WORK TASK: All that is wanted is a word-for-word copy of the data from its first line to the line containing "Task: Click blank", both included.

DATASET CONTENT:
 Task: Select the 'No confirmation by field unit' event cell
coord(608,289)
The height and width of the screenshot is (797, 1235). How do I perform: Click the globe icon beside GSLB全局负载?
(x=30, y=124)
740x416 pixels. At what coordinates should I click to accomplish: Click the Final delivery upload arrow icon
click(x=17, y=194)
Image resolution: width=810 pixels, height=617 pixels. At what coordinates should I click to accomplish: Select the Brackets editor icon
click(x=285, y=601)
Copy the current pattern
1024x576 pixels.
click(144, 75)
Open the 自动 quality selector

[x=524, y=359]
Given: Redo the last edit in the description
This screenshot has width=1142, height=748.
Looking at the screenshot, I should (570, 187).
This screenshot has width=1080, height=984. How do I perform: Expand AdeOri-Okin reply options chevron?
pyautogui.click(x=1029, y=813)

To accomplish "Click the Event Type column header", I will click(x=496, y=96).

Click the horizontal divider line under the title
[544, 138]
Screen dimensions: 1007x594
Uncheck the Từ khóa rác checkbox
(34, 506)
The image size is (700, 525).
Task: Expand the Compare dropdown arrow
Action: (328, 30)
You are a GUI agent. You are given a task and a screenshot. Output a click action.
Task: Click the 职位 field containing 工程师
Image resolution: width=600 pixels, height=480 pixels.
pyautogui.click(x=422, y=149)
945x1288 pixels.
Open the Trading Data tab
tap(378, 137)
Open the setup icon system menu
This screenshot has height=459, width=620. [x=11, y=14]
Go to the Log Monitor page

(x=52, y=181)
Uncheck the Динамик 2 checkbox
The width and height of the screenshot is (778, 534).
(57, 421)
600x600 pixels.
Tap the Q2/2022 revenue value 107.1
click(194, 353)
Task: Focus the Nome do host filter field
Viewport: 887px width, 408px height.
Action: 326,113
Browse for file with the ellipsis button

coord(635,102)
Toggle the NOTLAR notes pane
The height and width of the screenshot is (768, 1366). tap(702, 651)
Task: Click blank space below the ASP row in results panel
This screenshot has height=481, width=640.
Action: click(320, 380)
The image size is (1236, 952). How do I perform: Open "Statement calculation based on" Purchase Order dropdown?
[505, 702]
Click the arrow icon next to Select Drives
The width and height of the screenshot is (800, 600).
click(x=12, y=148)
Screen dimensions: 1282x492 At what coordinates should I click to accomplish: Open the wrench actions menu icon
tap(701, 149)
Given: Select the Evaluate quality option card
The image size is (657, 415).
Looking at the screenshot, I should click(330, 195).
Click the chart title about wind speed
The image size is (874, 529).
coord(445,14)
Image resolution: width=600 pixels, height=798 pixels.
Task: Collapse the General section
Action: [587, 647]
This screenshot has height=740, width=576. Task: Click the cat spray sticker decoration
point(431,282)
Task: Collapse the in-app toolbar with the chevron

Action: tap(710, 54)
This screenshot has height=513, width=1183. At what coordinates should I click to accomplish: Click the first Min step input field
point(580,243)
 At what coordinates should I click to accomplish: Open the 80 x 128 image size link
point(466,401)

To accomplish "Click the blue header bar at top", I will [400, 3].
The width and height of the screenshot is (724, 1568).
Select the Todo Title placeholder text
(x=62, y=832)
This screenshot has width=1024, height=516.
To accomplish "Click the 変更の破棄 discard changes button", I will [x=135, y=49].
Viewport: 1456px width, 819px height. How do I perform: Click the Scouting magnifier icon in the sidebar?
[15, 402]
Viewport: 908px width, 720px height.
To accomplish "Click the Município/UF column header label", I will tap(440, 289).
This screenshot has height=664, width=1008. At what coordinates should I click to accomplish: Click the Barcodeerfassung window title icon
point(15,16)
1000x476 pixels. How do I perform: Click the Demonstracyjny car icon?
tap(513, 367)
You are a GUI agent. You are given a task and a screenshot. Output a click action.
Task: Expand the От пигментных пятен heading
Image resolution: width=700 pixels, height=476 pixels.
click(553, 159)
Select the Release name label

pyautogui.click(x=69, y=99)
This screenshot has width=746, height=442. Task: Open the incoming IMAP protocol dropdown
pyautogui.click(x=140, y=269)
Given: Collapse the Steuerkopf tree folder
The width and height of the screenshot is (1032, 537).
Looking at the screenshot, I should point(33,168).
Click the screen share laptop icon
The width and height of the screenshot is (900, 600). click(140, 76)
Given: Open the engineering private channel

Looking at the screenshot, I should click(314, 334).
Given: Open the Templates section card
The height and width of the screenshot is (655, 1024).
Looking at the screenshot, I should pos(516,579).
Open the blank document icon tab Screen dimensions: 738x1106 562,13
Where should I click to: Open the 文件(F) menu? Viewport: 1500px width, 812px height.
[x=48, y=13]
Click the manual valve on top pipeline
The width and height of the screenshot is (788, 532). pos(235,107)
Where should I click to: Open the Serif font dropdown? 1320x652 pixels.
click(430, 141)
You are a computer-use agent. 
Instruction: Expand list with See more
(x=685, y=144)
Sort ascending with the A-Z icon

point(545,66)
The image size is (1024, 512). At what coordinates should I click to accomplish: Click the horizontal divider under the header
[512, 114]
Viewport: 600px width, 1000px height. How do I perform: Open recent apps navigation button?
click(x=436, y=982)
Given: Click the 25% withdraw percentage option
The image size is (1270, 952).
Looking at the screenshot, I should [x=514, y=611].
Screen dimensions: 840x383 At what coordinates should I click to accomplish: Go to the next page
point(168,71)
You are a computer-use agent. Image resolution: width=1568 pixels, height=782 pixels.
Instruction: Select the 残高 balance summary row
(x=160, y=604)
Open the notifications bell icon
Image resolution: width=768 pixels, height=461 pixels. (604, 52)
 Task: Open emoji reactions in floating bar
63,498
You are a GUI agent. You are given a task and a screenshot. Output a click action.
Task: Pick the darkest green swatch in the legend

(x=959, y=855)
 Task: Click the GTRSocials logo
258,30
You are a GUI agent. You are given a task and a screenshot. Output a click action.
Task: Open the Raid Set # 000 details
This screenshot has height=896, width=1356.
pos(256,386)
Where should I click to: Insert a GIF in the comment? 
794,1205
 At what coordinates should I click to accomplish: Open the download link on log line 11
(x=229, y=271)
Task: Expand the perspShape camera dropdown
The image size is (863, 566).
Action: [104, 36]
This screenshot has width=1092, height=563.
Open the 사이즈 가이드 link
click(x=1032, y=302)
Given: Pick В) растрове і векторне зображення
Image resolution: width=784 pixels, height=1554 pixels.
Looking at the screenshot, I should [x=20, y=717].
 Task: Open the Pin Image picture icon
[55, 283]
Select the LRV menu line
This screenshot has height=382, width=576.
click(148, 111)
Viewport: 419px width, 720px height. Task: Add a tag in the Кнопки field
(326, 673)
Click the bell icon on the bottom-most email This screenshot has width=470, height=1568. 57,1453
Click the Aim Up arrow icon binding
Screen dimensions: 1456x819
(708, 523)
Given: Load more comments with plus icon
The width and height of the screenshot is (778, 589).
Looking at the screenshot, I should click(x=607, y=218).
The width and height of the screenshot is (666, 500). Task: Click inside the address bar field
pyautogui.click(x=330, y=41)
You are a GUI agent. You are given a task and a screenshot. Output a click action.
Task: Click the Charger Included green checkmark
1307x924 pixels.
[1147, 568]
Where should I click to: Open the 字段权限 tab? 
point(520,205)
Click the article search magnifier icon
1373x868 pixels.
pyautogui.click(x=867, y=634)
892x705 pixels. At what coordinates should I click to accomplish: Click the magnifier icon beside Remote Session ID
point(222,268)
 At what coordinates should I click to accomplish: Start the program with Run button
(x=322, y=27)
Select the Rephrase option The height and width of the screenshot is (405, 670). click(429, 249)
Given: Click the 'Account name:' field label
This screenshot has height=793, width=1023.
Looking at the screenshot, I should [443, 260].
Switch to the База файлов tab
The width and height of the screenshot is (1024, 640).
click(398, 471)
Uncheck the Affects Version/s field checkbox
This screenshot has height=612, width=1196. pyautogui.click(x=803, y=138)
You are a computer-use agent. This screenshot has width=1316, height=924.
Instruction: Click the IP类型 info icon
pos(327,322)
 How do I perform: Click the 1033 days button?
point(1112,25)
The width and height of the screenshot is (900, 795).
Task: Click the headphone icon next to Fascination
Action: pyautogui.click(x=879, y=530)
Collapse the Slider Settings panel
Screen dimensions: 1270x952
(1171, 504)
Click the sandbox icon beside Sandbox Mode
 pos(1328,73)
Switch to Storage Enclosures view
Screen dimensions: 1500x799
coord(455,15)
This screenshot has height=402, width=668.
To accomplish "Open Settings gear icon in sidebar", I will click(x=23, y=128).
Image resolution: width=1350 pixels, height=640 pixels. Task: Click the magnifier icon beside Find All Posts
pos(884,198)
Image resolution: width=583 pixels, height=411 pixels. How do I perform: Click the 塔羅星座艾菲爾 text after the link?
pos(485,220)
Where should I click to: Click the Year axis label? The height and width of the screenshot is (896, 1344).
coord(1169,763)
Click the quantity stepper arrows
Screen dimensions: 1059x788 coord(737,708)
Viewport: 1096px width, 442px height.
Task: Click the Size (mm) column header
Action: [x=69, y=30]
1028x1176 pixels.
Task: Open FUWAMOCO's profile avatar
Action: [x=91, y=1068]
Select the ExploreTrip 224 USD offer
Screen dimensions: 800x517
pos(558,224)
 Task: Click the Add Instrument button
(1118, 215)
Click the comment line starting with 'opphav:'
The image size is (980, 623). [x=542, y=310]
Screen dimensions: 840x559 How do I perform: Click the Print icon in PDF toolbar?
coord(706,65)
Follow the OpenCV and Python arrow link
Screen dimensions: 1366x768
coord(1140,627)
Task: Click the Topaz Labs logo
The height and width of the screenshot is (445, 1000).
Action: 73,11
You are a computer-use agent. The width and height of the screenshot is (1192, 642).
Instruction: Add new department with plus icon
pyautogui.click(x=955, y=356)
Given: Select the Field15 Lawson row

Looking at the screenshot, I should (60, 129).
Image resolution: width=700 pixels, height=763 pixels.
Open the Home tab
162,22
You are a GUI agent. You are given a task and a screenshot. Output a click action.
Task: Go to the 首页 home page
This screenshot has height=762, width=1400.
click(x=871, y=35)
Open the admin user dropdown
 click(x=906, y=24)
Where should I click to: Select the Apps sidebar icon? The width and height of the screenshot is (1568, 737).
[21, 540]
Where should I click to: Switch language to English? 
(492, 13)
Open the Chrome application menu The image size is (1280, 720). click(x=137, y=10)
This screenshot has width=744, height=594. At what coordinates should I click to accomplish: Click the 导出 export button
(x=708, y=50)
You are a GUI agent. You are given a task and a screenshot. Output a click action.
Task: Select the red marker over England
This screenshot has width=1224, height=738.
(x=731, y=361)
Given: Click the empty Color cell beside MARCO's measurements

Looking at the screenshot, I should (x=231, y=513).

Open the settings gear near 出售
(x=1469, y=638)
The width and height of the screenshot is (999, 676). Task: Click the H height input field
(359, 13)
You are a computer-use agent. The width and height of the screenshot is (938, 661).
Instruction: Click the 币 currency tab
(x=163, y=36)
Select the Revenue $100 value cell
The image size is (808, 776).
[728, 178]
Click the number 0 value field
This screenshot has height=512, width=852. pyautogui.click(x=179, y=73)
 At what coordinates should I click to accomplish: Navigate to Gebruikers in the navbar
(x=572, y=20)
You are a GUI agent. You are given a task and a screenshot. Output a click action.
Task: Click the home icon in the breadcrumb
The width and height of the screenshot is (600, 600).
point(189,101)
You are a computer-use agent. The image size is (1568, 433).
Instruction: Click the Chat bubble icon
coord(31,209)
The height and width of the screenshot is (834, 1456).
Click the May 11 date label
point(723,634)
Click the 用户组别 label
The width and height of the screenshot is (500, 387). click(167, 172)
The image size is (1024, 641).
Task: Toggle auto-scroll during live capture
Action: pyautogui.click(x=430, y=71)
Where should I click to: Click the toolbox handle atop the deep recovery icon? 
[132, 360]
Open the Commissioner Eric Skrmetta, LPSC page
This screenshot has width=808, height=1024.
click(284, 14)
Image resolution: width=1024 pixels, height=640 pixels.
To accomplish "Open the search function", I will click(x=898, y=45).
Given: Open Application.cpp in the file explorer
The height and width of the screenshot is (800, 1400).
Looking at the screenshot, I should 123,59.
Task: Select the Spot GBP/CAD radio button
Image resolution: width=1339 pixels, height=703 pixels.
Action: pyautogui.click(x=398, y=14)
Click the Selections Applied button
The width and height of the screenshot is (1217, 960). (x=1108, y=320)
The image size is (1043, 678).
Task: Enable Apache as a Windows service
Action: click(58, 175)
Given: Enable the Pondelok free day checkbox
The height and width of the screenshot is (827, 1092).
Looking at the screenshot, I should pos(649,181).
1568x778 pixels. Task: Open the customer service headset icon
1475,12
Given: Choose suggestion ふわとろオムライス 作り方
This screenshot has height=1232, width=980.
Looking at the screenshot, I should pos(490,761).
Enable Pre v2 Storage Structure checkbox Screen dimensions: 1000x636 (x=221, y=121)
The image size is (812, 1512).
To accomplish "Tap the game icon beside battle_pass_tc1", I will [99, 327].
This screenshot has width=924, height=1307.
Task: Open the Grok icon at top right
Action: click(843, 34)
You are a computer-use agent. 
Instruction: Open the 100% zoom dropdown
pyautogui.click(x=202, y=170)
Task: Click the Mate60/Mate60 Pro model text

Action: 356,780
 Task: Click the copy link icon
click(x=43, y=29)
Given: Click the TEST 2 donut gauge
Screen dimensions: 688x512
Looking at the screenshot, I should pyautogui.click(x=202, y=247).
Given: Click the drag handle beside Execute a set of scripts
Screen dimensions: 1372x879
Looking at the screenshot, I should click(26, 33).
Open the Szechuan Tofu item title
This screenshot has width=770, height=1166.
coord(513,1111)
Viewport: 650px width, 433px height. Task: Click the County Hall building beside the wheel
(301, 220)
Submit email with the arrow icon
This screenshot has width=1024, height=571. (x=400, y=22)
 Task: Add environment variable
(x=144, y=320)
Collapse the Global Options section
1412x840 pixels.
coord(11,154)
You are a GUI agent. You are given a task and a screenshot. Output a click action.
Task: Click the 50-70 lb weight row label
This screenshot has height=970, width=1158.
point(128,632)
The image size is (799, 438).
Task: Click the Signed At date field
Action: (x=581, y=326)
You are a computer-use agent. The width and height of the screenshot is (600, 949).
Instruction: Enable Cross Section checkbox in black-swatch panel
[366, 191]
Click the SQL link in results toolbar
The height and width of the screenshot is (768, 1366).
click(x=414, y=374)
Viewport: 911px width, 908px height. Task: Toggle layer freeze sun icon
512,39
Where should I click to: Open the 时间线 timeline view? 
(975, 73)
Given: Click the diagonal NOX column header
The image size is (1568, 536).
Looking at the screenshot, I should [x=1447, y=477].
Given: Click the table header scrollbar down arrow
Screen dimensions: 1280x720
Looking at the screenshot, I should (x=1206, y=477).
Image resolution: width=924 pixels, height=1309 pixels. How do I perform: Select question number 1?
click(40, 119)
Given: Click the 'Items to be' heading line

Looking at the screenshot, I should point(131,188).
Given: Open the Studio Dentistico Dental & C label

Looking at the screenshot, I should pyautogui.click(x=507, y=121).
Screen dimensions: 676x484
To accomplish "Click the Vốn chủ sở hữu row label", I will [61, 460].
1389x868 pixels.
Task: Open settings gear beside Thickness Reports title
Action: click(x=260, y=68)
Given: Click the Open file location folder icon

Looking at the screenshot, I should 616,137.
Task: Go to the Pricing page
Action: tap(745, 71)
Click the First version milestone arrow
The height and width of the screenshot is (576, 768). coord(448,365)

EXPECTED OUTPUT:
 Task: Select the 'No confirmation by field unit' event cell
coord(608,289)
The height and width of the screenshot is (797, 1235). How do I perform: Click the globe icon beside GSLB全局负载?
(x=30, y=124)
740x416 pixels. At what coordinates should I click to accomplish: Click the Final delivery upload arrow icon
click(x=17, y=194)
Image resolution: width=810 pixels, height=617 pixels. At what coordinates should I click to accomplish: Select the Brackets editor icon
click(x=285, y=601)
Copy the current pattern
1024x576 pixels.
click(144, 75)
Open the 自动 quality selector

[x=524, y=359]
Given: Redo the last edit in the description
This screenshot has width=1142, height=748.
Looking at the screenshot, I should (570, 187).
This screenshot has width=1080, height=984. How do I perform: Expand AdeOri-Okin reply options chevron?
pyautogui.click(x=1029, y=813)

To accomplish "Click the Event Type column header", I will click(x=496, y=96).

Click the horizontal divider line under the title
[544, 138]
Screen dimensions: 1007x594
Uncheck the Từ khóa rác checkbox
(34, 506)
The image size is (700, 525).
Task: Expand the Compare dropdown arrow
Action: (328, 30)
You are a GUI agent. You are given a task and a screenshot. Output a click action.
Task: Click the 职位 field containing 工程师
Image resolution: width=600 pixels, height=480 pixels.
pyautogui.click(x=422, y=149)
945x1288 pixels.
Open the Trading Data tab
tap(378, 137)
Open the setup icon system menu
This screenshot has height=459, width=620. [x=11, y=14]
Go to the Log Monitor page

(x=52, y=181)
Uncheck the Динамик 2 checkbox
The width and height of the screenshot is (778, 534).
(57, 421)
600x600 pixels.
Tap the Q2/2022 revenue value 107.1
click(194, 353)
Task: Focus the Nome do host filter field
Viewport: 887px width, 408px height.
Action: 326,113
Browse for file with the ellipsis button

coord(635,102)
Toggle the NOTLAR notes pane
The height and width of the screenshot is (768, 1366). tap(702, 651)
Task: Click blank space below the ASP row in results panel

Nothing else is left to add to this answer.